SET TASK:
Rewrite the data from the line containing "Task: Share the Isabelle post" up to and including the line containing "height=1456 pixels. point(410,289)", substituting "URL bar" for "address bar" and leaving all else unchanged.

INFORMATION PROVIDED:
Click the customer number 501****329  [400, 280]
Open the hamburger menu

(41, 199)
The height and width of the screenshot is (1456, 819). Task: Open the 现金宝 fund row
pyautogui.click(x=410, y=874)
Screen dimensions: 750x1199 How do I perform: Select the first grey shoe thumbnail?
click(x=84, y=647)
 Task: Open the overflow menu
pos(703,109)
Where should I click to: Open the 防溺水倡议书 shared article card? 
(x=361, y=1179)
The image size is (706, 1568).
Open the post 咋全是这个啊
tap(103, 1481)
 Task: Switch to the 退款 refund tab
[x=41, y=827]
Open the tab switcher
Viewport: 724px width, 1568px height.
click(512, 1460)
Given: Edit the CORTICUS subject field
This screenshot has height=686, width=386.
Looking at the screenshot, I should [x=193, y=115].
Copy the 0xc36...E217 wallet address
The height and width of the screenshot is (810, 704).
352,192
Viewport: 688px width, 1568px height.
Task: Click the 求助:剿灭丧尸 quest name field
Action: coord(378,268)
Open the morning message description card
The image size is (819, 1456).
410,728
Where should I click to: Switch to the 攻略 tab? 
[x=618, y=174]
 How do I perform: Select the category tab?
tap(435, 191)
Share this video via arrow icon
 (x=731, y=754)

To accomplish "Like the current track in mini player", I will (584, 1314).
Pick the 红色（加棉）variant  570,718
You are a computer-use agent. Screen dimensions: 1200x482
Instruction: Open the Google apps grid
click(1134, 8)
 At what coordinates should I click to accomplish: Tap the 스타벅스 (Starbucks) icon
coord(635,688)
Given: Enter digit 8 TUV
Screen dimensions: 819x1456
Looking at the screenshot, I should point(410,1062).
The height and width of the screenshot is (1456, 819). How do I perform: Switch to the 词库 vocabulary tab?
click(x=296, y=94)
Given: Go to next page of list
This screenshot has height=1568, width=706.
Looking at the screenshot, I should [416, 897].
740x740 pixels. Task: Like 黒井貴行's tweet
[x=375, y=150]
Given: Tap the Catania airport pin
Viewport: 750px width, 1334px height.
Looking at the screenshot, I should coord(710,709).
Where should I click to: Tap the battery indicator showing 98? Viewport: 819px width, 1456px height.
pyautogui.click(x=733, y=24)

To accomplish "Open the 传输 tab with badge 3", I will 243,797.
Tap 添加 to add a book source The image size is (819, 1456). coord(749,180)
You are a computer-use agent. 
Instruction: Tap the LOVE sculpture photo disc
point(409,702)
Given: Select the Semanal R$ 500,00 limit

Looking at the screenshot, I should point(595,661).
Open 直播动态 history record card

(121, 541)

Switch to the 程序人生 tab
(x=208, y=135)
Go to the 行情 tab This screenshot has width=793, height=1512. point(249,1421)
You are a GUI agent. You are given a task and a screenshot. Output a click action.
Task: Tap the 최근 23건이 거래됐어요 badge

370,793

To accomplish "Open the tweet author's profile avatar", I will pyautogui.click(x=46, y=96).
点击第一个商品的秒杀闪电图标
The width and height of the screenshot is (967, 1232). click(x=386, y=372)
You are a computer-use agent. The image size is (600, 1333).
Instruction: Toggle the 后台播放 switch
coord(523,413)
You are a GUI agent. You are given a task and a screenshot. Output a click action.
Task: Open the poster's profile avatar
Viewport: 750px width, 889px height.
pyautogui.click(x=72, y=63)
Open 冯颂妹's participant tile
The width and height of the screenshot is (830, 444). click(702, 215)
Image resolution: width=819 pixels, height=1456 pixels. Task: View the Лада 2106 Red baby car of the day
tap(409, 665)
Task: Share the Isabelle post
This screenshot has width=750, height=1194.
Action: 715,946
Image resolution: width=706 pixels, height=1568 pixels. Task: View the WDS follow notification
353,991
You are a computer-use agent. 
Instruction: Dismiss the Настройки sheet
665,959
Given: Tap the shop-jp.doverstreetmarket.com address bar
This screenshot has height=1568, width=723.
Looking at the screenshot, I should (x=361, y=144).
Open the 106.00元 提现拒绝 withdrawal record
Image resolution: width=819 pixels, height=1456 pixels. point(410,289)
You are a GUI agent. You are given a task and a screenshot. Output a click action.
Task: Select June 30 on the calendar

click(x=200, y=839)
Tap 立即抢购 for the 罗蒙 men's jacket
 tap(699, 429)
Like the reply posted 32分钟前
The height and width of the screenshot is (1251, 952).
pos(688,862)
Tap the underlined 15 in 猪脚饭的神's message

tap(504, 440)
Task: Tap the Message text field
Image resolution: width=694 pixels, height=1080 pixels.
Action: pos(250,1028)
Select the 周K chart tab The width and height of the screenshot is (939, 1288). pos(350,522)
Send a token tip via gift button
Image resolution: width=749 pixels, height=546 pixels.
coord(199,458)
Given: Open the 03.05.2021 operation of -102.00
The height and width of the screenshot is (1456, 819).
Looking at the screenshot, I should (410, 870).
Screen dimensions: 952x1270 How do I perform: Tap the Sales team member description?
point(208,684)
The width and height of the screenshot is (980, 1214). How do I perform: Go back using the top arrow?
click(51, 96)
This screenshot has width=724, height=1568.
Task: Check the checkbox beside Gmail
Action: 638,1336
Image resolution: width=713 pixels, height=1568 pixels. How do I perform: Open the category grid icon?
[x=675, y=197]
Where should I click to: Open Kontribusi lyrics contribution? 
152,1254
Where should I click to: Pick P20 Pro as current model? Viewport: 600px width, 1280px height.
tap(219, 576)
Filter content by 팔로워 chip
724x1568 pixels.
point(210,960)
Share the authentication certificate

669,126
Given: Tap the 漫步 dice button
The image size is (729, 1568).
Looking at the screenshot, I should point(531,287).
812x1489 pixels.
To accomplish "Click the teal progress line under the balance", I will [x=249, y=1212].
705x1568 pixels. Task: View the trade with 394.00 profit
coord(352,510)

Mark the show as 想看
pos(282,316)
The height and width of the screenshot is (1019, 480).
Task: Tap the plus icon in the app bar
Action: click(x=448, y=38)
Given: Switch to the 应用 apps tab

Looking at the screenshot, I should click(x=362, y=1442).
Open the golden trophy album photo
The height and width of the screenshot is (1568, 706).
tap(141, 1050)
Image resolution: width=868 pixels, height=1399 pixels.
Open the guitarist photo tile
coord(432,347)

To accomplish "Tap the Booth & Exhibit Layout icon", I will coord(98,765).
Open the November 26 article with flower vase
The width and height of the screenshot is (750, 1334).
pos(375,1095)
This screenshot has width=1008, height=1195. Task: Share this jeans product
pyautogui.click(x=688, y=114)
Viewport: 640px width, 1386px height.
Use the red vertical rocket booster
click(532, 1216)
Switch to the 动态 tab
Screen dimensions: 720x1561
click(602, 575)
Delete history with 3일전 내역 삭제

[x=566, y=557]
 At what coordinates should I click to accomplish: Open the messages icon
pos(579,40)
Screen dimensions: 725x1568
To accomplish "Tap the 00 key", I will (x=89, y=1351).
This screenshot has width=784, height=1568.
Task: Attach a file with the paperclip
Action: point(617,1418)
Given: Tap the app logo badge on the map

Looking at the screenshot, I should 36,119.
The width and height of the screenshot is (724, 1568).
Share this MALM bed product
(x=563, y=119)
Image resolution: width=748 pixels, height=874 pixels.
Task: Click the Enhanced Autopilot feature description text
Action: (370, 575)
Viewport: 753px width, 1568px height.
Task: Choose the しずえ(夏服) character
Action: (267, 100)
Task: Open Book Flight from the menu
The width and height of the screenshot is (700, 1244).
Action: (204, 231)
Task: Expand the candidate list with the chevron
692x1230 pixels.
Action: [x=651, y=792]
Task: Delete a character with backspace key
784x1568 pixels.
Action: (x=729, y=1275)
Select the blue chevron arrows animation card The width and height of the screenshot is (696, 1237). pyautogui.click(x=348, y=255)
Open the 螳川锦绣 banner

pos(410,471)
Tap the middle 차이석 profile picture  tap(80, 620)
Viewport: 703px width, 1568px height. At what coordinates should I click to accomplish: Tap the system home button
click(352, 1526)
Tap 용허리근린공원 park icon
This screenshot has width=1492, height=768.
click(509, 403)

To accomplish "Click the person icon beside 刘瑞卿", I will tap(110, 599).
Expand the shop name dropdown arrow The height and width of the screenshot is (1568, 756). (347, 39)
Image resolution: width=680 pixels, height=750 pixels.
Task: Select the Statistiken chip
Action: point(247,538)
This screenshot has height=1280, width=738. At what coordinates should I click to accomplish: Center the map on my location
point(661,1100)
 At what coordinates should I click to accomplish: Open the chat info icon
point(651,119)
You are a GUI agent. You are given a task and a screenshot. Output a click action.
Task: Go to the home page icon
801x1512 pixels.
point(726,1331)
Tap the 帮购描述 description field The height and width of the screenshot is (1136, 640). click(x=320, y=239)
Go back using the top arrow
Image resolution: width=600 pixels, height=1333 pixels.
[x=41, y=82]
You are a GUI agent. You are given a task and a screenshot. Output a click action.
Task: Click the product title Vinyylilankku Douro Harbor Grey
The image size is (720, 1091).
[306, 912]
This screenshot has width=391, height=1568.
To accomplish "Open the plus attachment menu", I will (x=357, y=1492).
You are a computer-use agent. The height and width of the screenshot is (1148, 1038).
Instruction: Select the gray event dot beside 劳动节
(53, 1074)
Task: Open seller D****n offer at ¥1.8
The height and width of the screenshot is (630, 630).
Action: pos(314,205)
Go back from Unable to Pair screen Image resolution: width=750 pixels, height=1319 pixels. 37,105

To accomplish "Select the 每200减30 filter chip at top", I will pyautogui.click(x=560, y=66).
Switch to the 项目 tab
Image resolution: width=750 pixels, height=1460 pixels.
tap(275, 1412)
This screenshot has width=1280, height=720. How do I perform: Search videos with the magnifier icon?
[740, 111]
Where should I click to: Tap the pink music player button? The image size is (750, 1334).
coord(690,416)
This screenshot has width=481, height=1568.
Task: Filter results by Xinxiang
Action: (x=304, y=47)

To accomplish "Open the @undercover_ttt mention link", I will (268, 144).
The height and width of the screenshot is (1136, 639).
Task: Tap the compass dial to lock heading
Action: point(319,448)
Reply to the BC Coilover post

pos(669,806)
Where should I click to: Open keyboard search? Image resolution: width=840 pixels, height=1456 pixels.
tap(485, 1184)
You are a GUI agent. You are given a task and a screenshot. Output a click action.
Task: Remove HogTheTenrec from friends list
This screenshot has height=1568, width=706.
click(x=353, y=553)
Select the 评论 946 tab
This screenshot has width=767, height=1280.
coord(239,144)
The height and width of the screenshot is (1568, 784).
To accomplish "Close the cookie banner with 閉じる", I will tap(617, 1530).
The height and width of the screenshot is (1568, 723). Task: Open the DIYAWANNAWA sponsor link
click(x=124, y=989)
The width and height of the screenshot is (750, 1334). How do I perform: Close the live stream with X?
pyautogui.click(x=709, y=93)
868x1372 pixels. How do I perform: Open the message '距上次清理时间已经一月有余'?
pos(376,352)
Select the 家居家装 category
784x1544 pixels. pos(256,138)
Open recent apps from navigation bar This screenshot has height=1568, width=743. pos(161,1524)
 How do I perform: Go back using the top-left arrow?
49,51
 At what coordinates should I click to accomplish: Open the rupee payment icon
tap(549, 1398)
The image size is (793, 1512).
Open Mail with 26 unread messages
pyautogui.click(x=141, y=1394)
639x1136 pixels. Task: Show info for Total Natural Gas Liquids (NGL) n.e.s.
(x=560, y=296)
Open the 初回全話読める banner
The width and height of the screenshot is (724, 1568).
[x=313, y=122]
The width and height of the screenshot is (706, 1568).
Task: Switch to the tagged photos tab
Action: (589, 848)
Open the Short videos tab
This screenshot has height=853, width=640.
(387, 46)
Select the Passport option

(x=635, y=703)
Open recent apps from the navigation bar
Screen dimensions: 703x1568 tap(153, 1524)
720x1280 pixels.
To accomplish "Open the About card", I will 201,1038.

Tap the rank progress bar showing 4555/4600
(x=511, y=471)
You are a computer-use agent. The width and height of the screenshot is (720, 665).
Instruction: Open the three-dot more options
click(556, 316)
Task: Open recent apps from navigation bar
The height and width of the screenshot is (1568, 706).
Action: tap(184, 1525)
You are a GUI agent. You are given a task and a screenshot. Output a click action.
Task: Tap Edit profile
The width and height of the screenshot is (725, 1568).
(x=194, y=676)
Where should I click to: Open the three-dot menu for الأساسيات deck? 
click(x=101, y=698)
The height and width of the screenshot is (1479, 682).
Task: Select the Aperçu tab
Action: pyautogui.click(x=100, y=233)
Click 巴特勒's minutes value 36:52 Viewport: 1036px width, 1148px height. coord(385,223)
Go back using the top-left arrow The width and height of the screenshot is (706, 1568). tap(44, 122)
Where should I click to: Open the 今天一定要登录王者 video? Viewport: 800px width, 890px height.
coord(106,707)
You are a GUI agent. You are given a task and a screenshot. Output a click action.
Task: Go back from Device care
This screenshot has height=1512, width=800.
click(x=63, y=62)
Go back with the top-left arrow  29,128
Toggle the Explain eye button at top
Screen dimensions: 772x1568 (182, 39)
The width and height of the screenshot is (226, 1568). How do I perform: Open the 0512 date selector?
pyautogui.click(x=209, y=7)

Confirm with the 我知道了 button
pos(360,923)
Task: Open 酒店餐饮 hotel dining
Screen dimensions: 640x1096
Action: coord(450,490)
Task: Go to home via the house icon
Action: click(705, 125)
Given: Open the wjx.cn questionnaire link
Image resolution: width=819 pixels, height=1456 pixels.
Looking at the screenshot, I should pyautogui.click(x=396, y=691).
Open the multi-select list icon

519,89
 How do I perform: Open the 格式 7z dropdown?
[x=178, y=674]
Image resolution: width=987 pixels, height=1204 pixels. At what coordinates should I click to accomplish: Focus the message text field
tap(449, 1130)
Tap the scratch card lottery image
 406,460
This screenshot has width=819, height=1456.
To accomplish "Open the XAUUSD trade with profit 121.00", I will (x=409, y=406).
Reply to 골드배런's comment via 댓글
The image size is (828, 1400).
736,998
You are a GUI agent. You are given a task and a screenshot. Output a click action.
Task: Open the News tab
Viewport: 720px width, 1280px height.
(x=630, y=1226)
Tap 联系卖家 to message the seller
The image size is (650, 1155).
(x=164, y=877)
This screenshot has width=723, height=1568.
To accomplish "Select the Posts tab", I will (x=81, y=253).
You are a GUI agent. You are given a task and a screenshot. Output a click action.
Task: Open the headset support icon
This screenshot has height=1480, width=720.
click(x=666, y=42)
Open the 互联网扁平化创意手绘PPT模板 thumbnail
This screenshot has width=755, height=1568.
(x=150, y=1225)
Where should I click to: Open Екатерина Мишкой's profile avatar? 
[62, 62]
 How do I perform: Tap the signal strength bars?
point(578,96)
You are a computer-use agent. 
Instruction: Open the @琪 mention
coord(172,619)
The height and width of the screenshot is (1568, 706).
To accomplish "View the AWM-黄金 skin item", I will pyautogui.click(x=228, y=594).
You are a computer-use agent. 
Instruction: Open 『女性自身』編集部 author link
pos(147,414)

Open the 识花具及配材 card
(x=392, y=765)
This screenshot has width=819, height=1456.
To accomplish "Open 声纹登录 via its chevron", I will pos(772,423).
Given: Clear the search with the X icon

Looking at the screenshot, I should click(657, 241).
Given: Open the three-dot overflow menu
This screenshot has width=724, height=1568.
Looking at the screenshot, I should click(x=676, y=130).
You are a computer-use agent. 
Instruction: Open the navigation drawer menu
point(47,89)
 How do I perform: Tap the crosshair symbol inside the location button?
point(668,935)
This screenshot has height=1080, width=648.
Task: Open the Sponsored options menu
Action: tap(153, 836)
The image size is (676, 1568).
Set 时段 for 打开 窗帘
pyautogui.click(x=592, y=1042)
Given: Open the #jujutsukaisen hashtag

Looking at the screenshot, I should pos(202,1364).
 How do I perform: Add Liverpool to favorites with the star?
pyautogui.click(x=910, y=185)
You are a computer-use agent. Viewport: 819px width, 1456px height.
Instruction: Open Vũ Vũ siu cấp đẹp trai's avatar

WRITTEN ANSWER:
Task: Share the Isabelle post
This screenshot has width=750, height=1194.
Action: 715,946
Image resolution: width=706 pixels, height=1568 pixels. Task: View the WDS follow notification
353,991
You are a computer-use agent. 
Instruction: Dismiss the Настройки sheet
665,959
Given: Tap the shop-jp.doverstreetmarket.com URL bar
This screenshot has height=1568, width=723.
Looking at the screenshot, I should (x=361, y=144).
Open the 106.00元 提现拒绝 withdrawal record
Image resolution: width=819 pixels, height=1456 pixels. point(410,289)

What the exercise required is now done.